**Goal of the exercise:** Write out exactly the lines running from the line that includes "An HSE exhibition (154, 1201)" to the end of the data, both ends included, and nothing besides.

**Supplied material:**
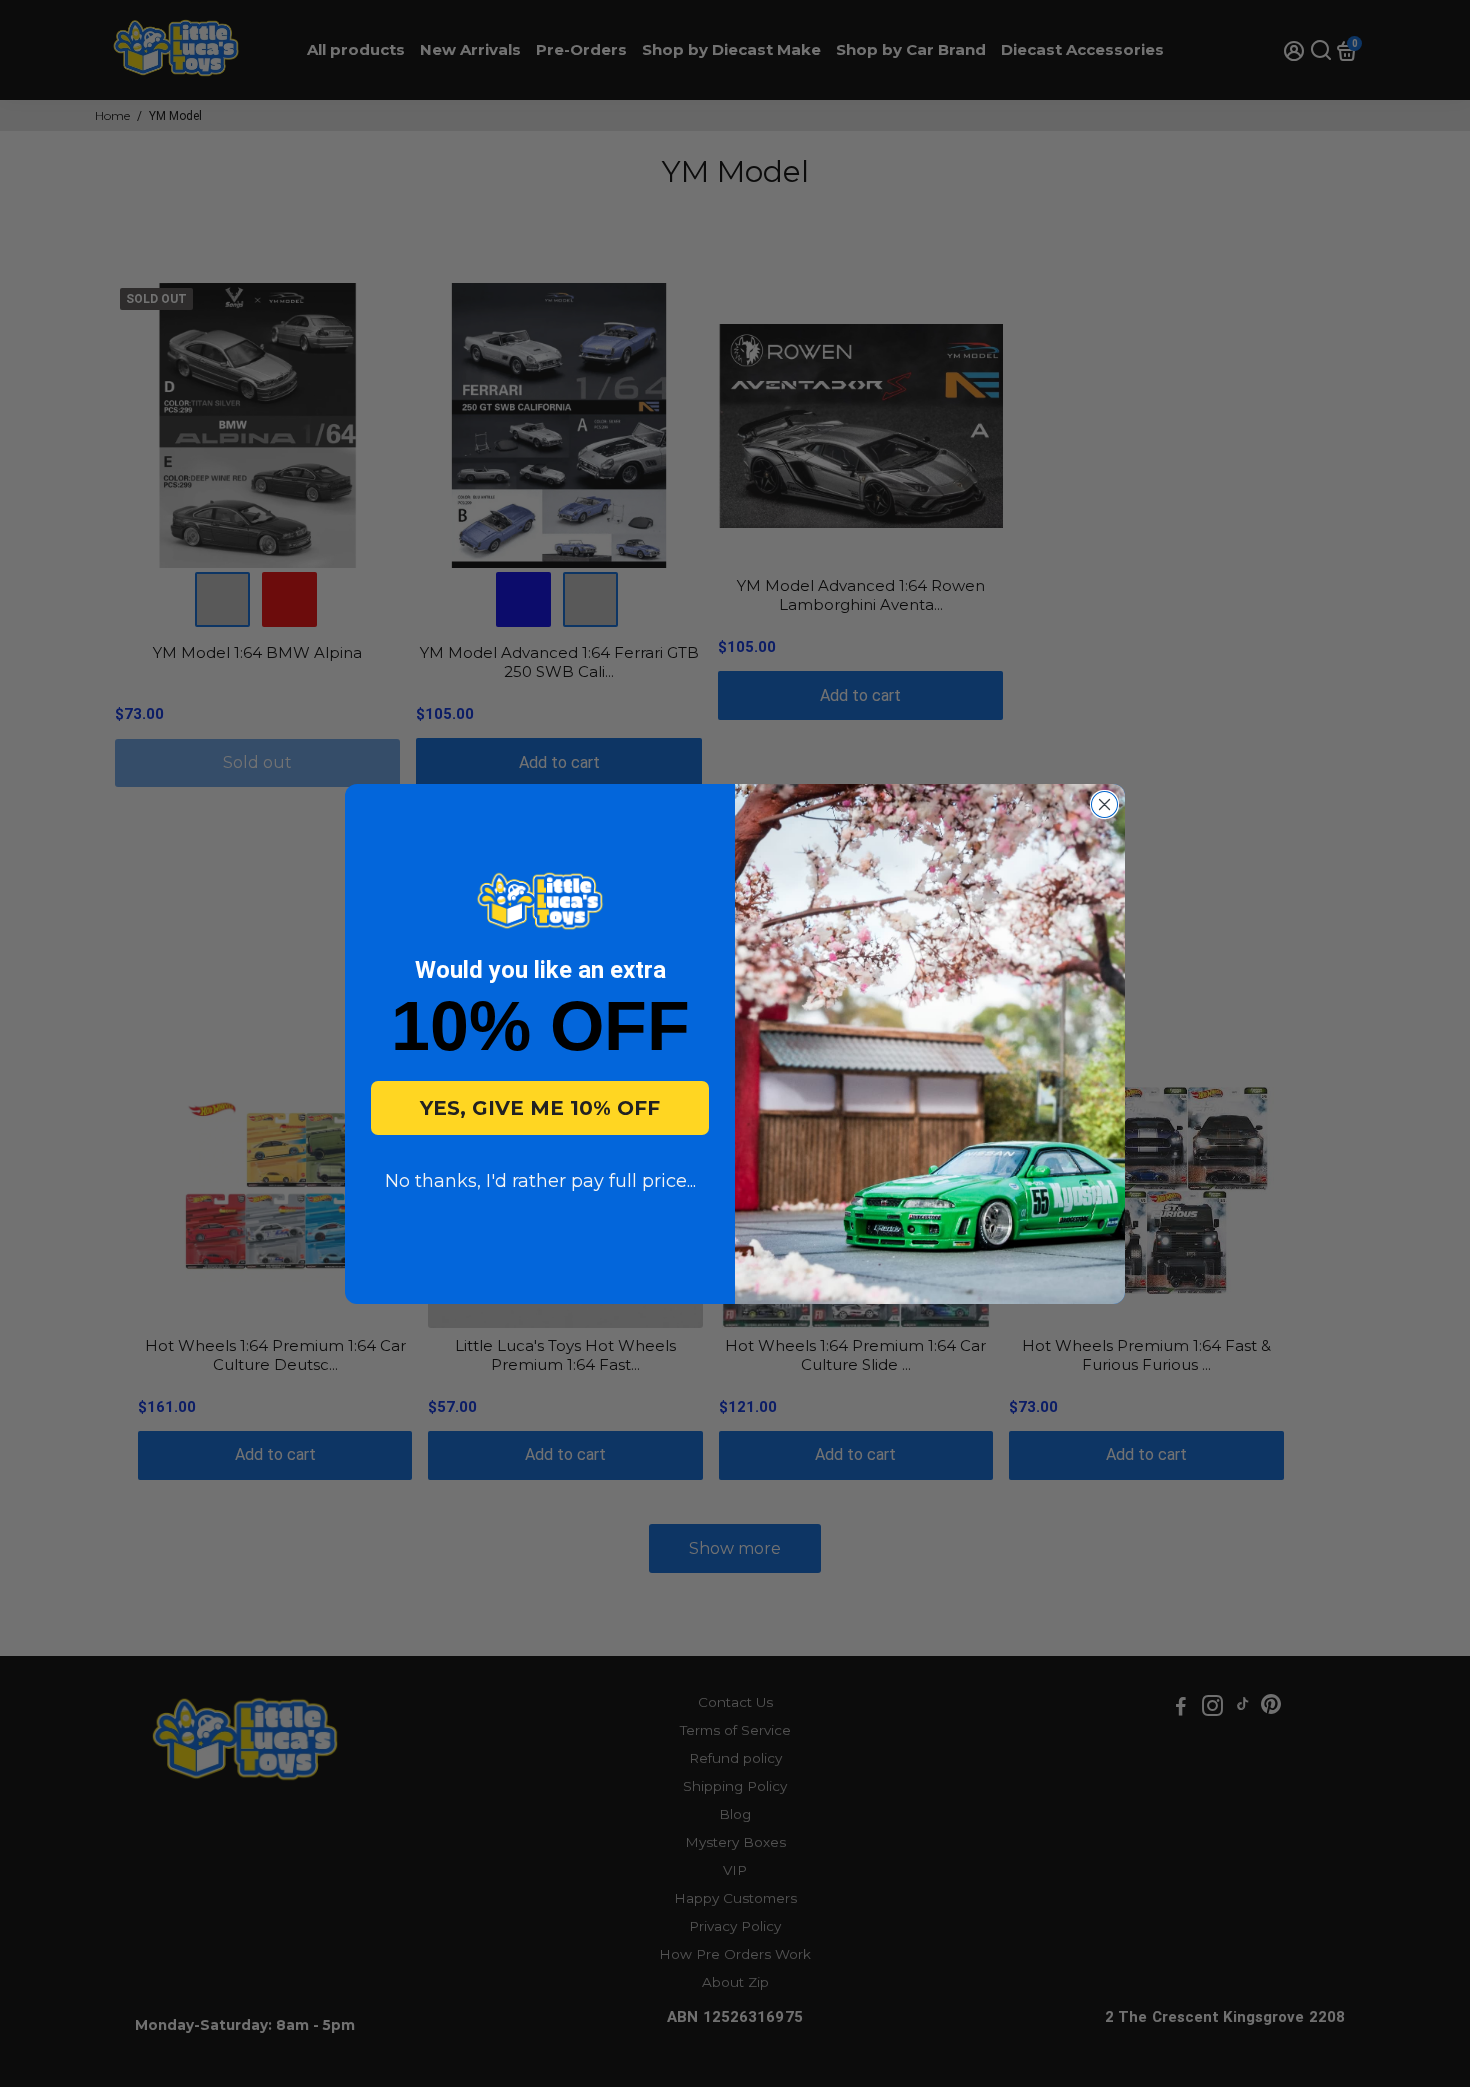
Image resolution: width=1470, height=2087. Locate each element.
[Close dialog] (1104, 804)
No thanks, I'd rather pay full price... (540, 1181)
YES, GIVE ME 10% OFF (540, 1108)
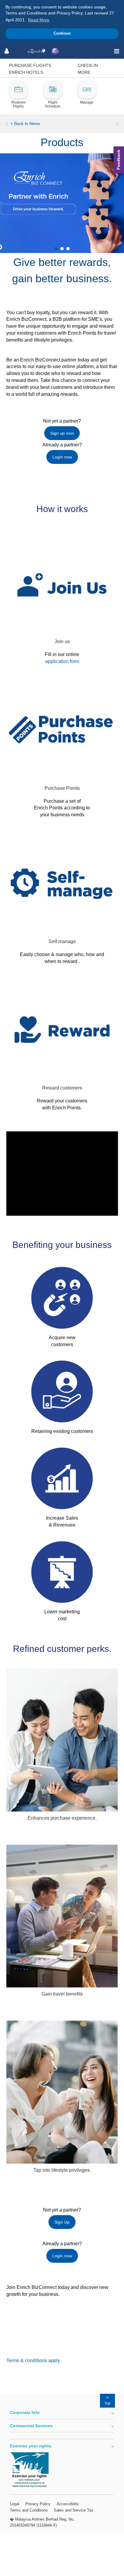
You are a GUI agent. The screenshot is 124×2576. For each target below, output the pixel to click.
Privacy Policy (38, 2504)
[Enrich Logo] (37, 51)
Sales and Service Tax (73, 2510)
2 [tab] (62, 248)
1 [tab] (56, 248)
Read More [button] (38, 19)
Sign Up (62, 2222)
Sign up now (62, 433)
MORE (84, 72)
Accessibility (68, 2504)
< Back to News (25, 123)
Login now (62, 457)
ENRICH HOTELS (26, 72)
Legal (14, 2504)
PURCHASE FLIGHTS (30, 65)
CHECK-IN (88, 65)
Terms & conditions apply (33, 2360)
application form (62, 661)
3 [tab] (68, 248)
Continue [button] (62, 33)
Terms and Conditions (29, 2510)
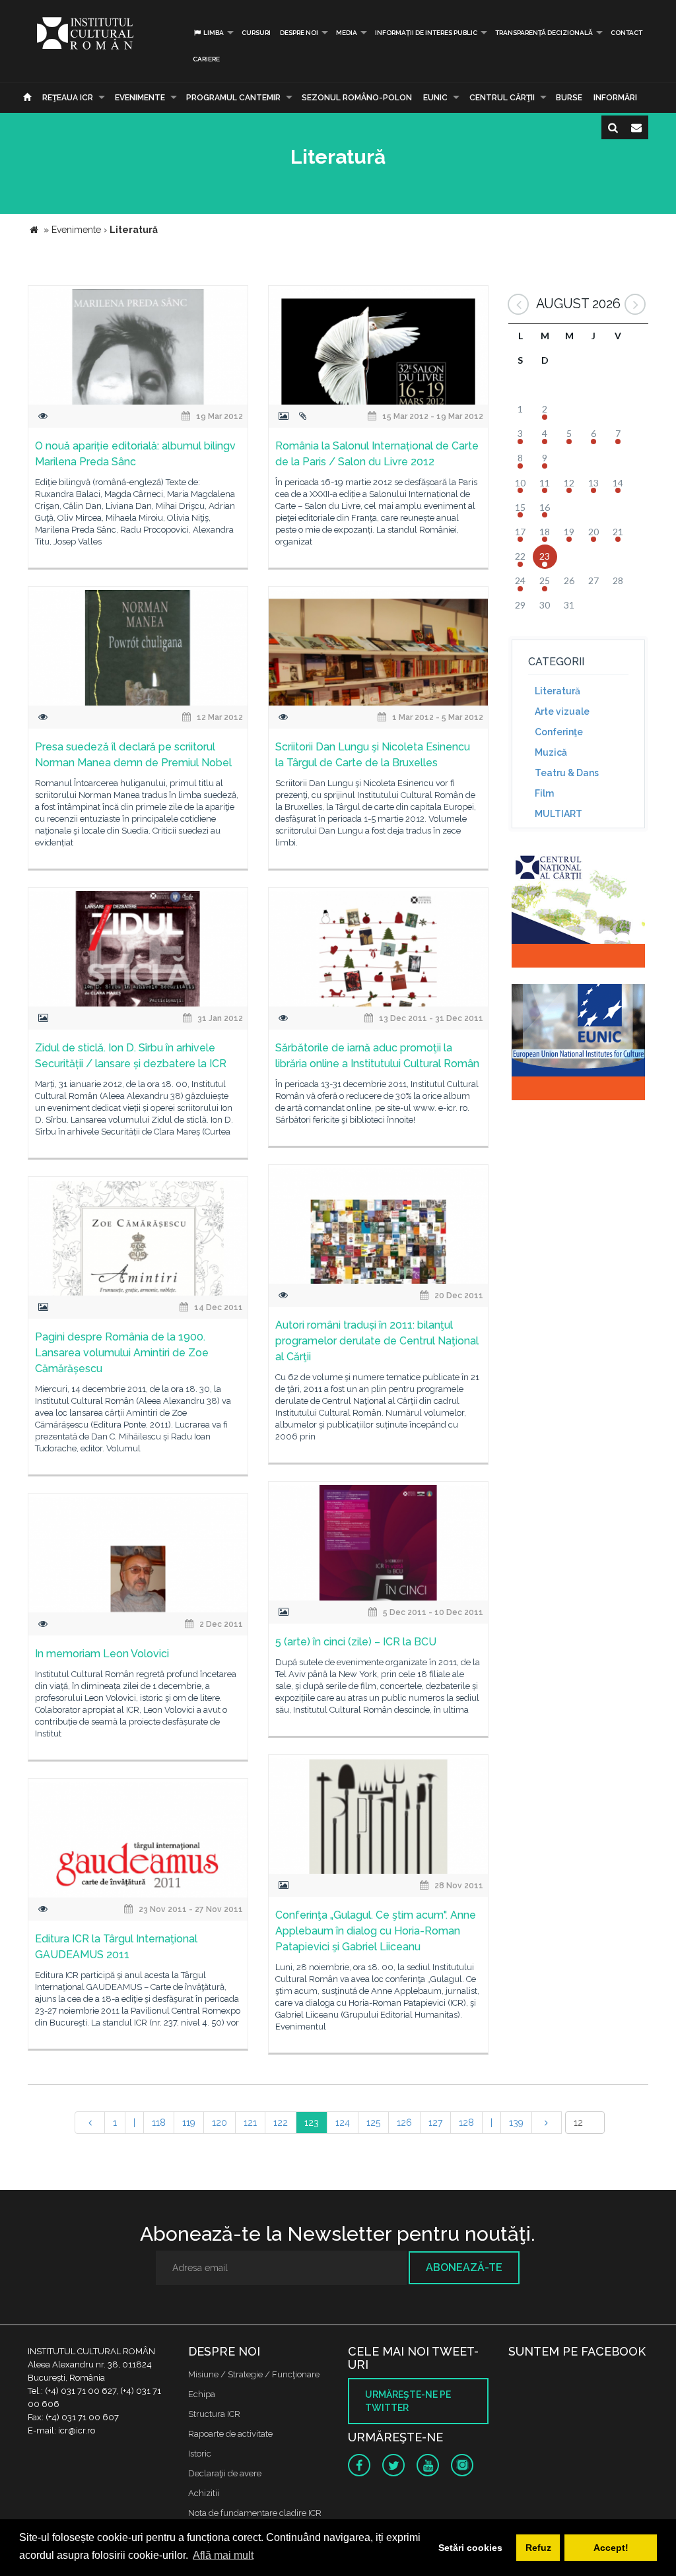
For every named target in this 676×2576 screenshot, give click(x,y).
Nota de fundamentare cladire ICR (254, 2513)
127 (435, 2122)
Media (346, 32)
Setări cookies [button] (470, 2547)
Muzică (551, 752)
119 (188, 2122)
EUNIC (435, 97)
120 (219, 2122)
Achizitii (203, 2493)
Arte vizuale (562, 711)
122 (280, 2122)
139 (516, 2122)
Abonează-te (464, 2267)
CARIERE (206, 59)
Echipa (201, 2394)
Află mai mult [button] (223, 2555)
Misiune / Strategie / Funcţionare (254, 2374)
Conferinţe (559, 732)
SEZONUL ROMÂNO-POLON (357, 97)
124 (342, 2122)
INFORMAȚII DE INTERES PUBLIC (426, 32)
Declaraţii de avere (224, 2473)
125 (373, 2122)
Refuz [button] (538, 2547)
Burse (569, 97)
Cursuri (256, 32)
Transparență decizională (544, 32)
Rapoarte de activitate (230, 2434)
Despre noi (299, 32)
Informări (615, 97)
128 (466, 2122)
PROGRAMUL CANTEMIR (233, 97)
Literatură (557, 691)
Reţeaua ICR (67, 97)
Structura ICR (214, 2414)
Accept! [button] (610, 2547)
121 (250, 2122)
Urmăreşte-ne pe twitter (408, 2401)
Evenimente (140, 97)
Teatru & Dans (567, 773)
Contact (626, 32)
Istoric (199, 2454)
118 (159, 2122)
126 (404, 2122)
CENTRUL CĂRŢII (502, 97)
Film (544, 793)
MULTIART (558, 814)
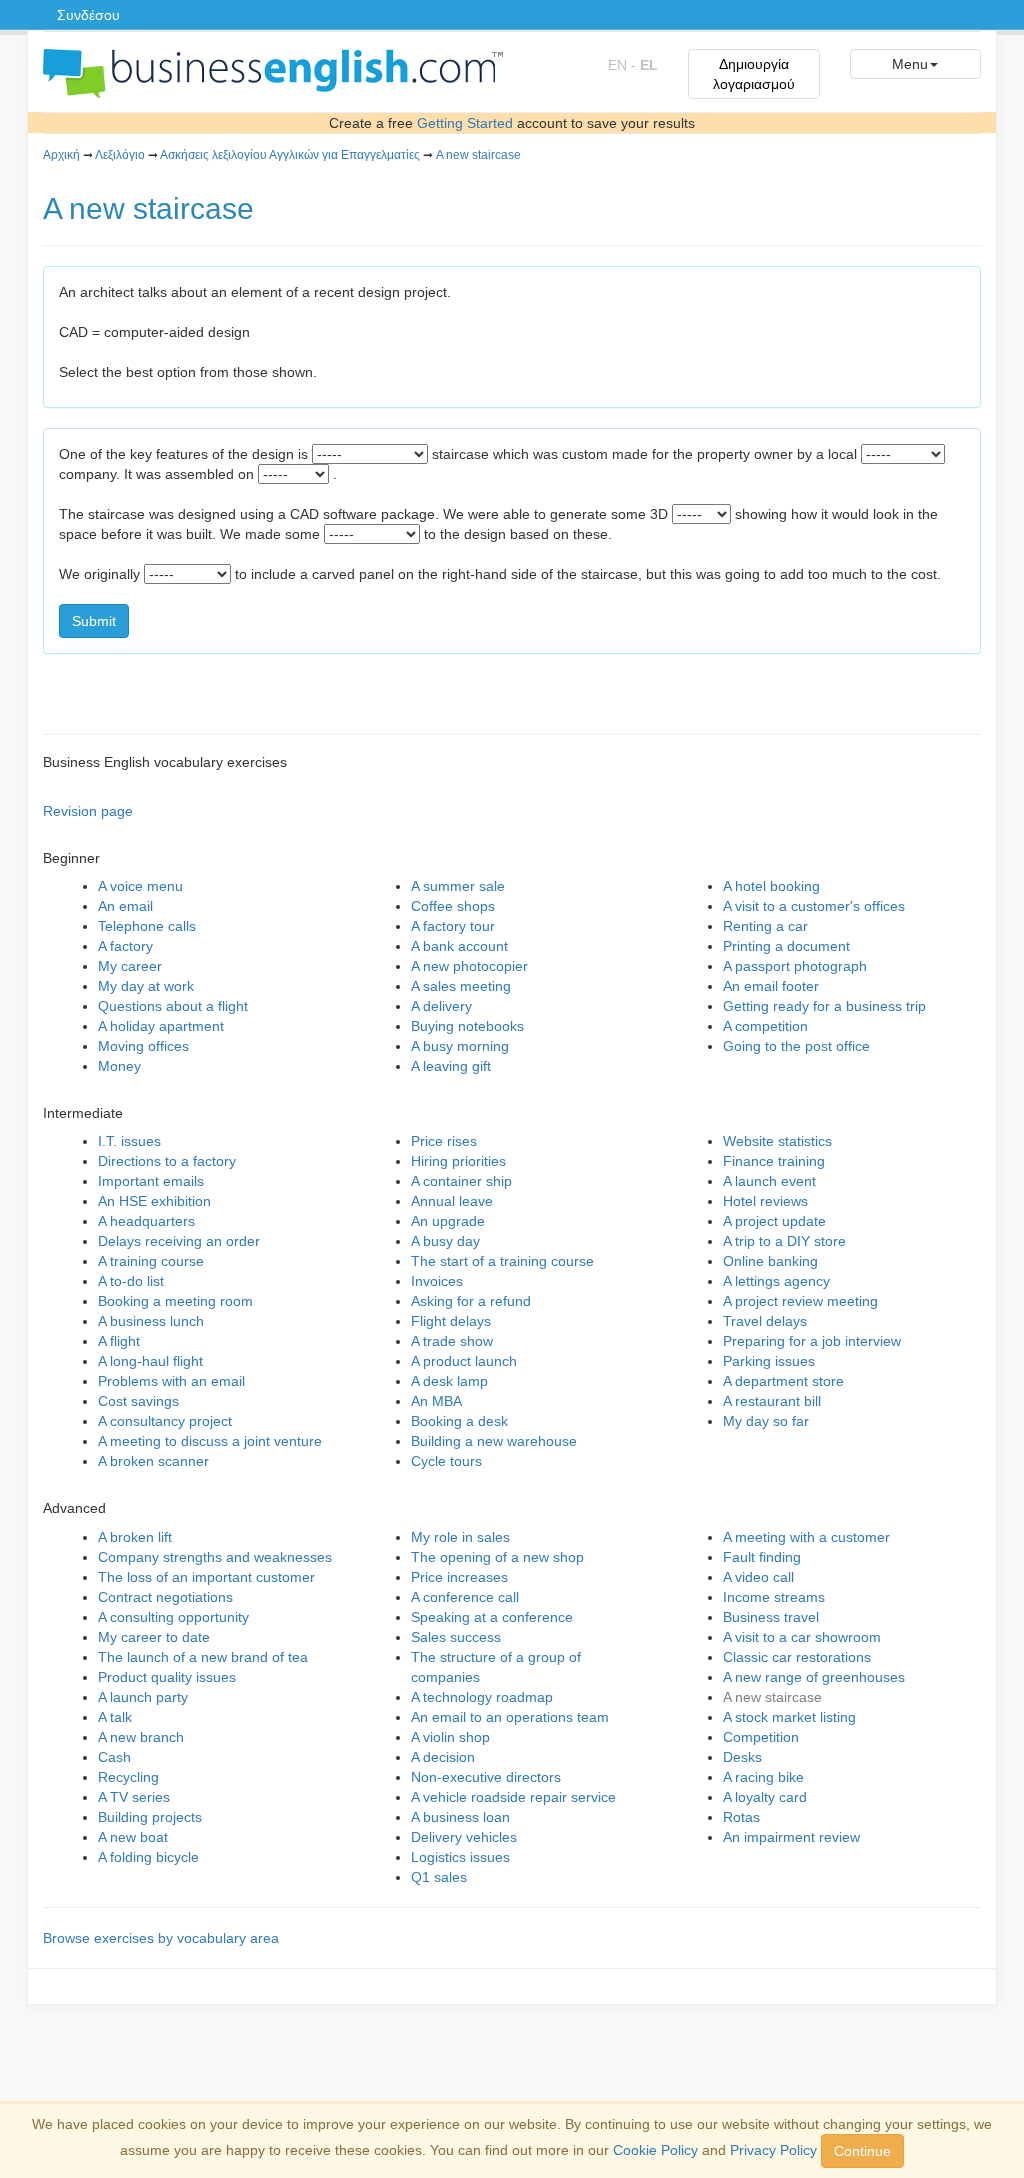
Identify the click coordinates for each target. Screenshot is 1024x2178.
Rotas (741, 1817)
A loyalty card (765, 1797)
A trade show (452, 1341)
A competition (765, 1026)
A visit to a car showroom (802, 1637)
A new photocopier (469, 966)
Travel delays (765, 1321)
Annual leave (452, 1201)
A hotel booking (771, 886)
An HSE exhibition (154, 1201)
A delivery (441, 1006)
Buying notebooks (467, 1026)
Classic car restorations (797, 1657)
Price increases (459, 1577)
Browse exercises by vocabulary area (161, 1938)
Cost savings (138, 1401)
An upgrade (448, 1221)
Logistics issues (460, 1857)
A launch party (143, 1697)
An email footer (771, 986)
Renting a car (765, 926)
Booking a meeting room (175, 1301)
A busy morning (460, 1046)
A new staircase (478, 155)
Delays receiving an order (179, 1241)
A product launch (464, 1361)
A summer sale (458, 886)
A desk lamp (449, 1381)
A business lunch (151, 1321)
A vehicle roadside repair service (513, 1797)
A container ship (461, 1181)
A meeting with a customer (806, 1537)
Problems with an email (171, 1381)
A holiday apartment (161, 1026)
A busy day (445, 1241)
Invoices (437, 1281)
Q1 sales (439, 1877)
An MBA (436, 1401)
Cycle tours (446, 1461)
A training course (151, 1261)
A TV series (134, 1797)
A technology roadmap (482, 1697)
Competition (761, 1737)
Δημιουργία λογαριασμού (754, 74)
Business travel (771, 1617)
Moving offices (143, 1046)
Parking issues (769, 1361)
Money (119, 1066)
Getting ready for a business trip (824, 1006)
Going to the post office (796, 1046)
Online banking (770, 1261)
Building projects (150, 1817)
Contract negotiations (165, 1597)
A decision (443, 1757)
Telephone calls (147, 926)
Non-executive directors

**Answer to the exercise:**
An HSE exhibition (154, 1201)
A delivery (441, 1006)
Buying notebooks (467, 1026)
Classic car restorations (797, 1657)
Price increases (459, 1577)
Browse exercises by vocabulary area (161, 1938)
Cost savings (138, 1401)
An upgrade (448, 1221)
Logistics issues (460, 1857)
A launch party (143, 1697)
An email footer (771, 986)
Renting a car (765, 926)
Booking a meeting room (175, 1301)
A busy morning (460, 1046)
A new staircase (478, 155)
Delays receiving an order (179, 1241)
A product launch (464, 1361)
A summer sale (458, 886)
A desk lamp (449, 1381)
A business lunch (151, 1321)
A vehicle roadside repair service (513, 1797)
A container ship (461, 1181)
A meeting with a customer (806, 1537)
Problems with an email (171, 1381)
A holiday apartment (161, 1026)
A busy day (445, 1241)
Invoices (437, 1281)
Q1 sales (439, 1877)
An MBA (436, 1401)
Cycle tours (446, 1461)
A training course (151, 1261)
A TV series (134, 1797)
A technology roadmap (482, 1697)
Competition (761, 1737)
Δημιουργία λογαριασμού (754, 74)
Business travel (771, 1617)
Moving offices (143, 1046)
Parking issues (769, 1361)
Money (119, 1066)
Getting ready for a business trip (824, 1006)
Going to the post office (796, 1046)
Online banking (770, 1261)
Building projects (150, 1817)
Contract negotiations (165, 1597)
A decision (443, 1757)
Telephone calls (147, 926)
Non-executive directors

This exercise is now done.